* **Explorer le contenu**
a - D'après l'extrait sur les modes d'alimentation, chez qui la sensibilisation aux enjeux climatiques est-elle surtout présente au Maroc ?
b - Recopiez fidèlement, dans l'extrait sur les modes d'alimentation, le passage allant de "Mohammed Missouri : Au" jusqu'à "chez les scientifiques.".

* **Extrait fourni**
◇ ◇ ◇ ◇
2. A quelle vitesse les modes d’alimentation évoluent-ils sous l’effet de la prise de conscience écologique ?

Mohammed Missouri : Au Maroc, les modes de consommation évoluent doucement. La sensibilisation aux enjeux climatiques est surtout présente chez les scientifiques.

Philippe Noyau : Le diagnostic d’une évolution des modes de consommation en France depuis dix ans sous l’effet d’une prise de conscience écologique est généralement partagé. Si on regarde cependant les choses à l’échelle de deux ans, en considérant notamment l’impact de la crise sanitaire, le constat est plus contrasté. Dans un premier temps en effet, le confinement aura amené les Français à consommer davantage de produits issus de circuits de proximité (producteurs locaux), dont en particulier du bio, à la fois parce qu’ils avaient plus de temps pour réfléchir à ce qu’ils mangeaient mais aussi sous l’effet d’une réflexion sur le « monde d’après » qui a provoqué chez certains une volonté sincère de changement. Je constate cependant qu’un certain nombre de comportements sont revenus à la « normale » sitôt que la vie a repris son cours habituel. L’inflation que nous constatons aujourd’hui en France pour les produits alimentaires, qui entraîne une diminution du pouvoir d’achat, risque par ailleurs de continuer à ralentir le virage qualitatif qui s’était enclenché.
◇ ◇ ◇ ◇
Données collectées
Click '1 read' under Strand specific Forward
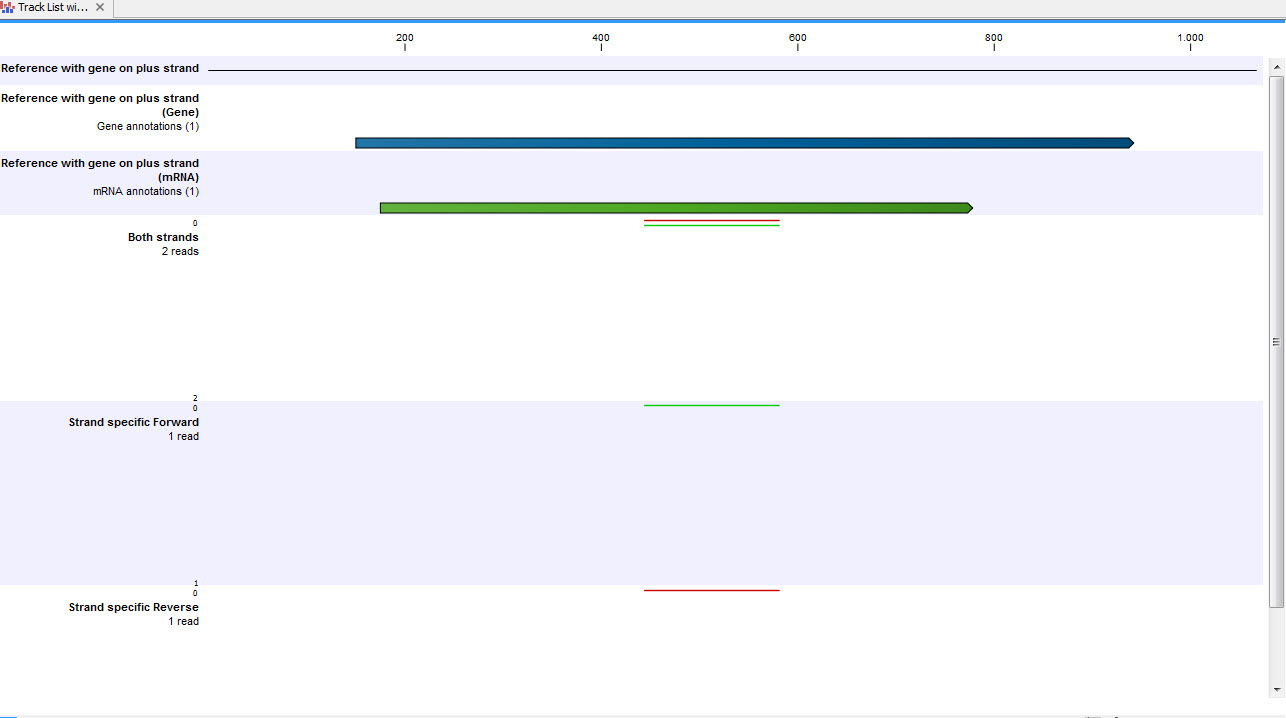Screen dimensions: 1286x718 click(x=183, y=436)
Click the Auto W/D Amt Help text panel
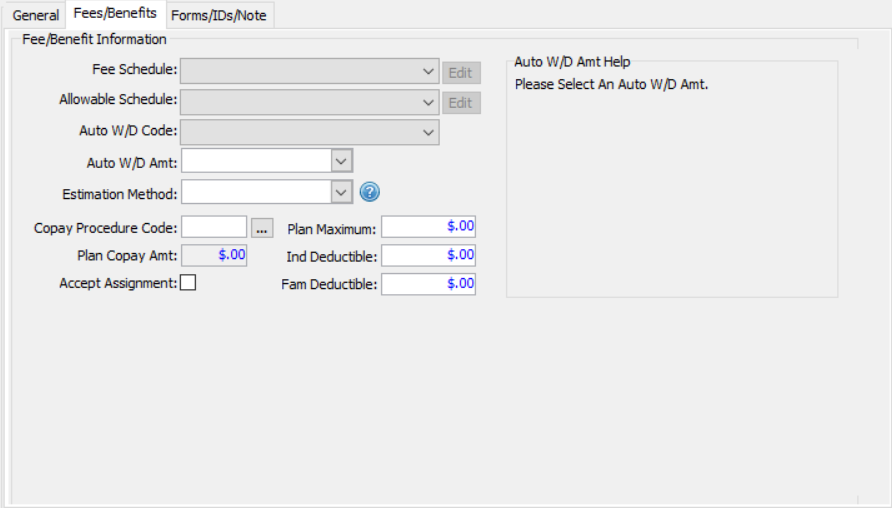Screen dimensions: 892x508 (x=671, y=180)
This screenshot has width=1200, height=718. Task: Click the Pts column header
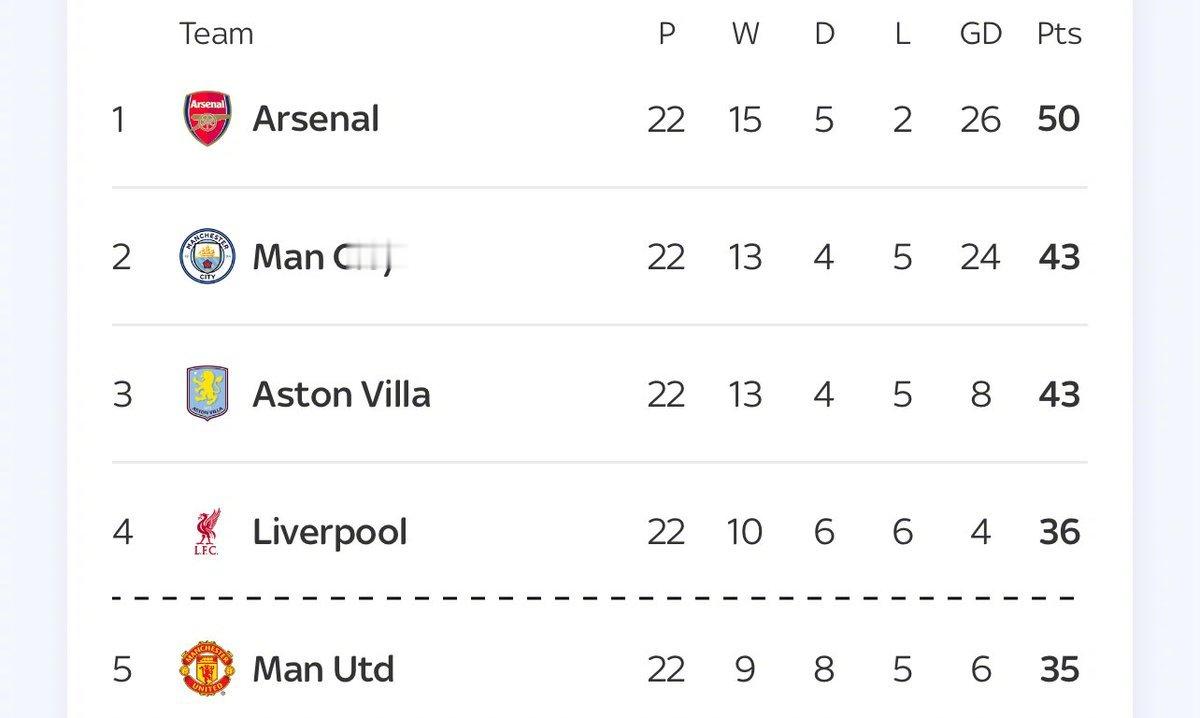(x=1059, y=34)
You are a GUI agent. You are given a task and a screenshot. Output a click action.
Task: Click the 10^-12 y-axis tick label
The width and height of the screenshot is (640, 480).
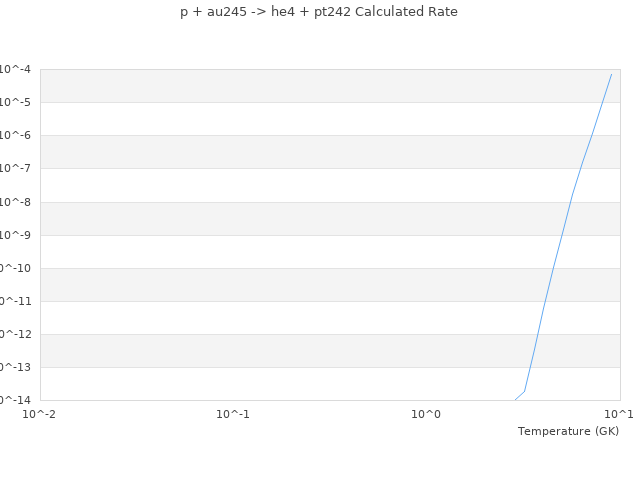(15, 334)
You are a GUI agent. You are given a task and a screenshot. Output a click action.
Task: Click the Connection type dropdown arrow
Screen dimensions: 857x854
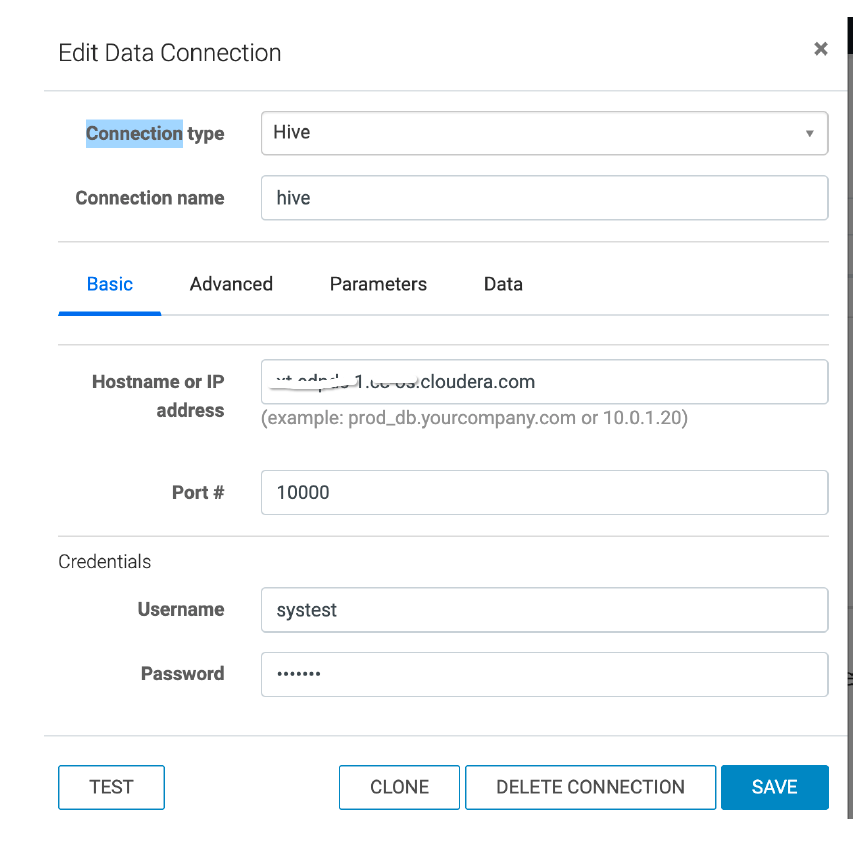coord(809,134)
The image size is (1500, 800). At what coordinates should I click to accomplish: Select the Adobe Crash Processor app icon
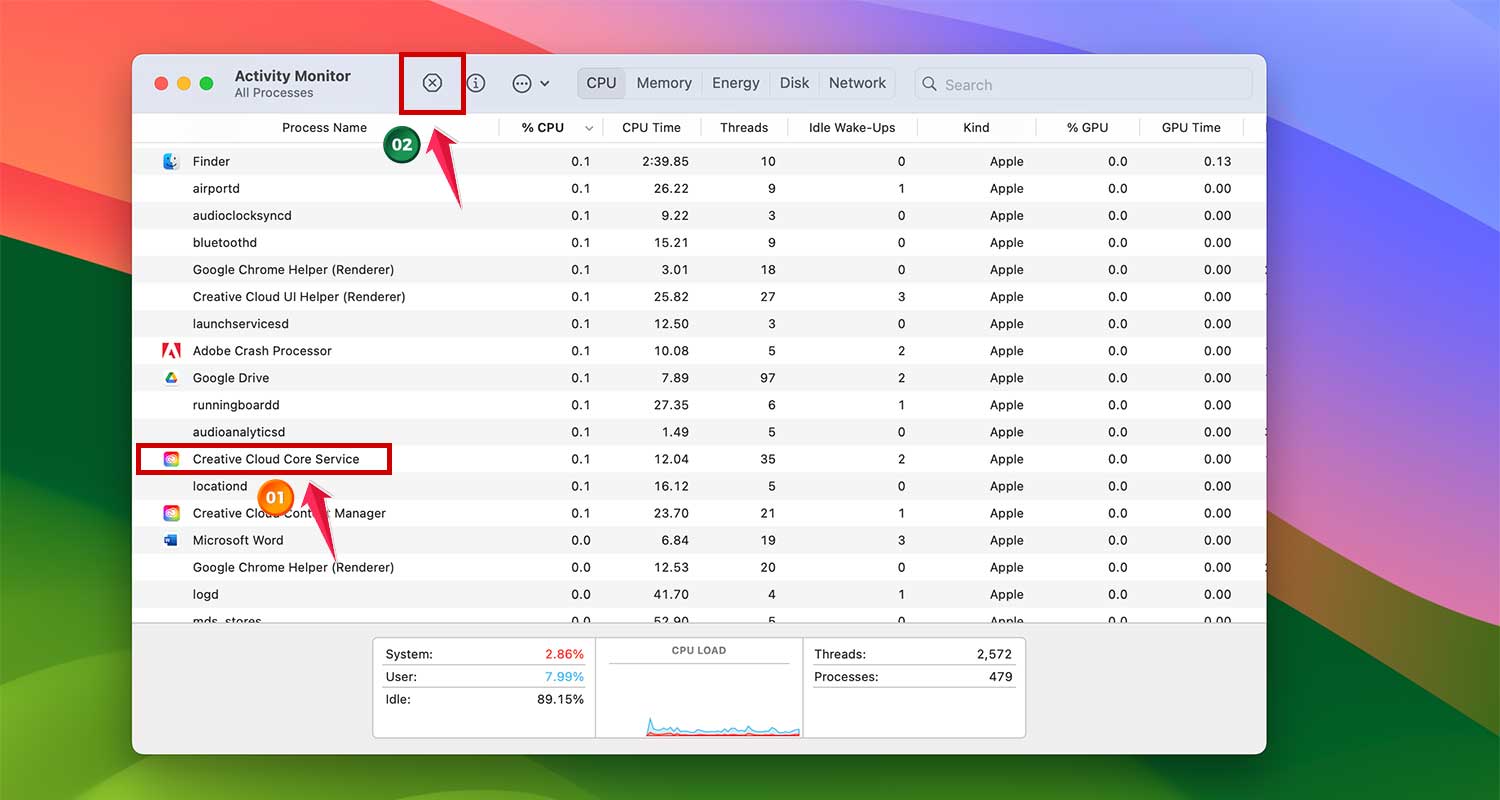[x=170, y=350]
◇ ◇ ◇ ◇
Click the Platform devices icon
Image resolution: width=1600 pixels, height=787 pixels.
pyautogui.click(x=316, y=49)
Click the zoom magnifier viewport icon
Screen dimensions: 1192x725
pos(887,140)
◇ ◇ ◇ ◇
* **Réponses par tâche**
a - Elle est surtout présente chez les scientifiques.

b -
Mohammed Missouri : Au Maroc, les modes de consommation évoluent doucement. La sensibilisation aux enjeux climatiques est surtout présente chez les scientifiques.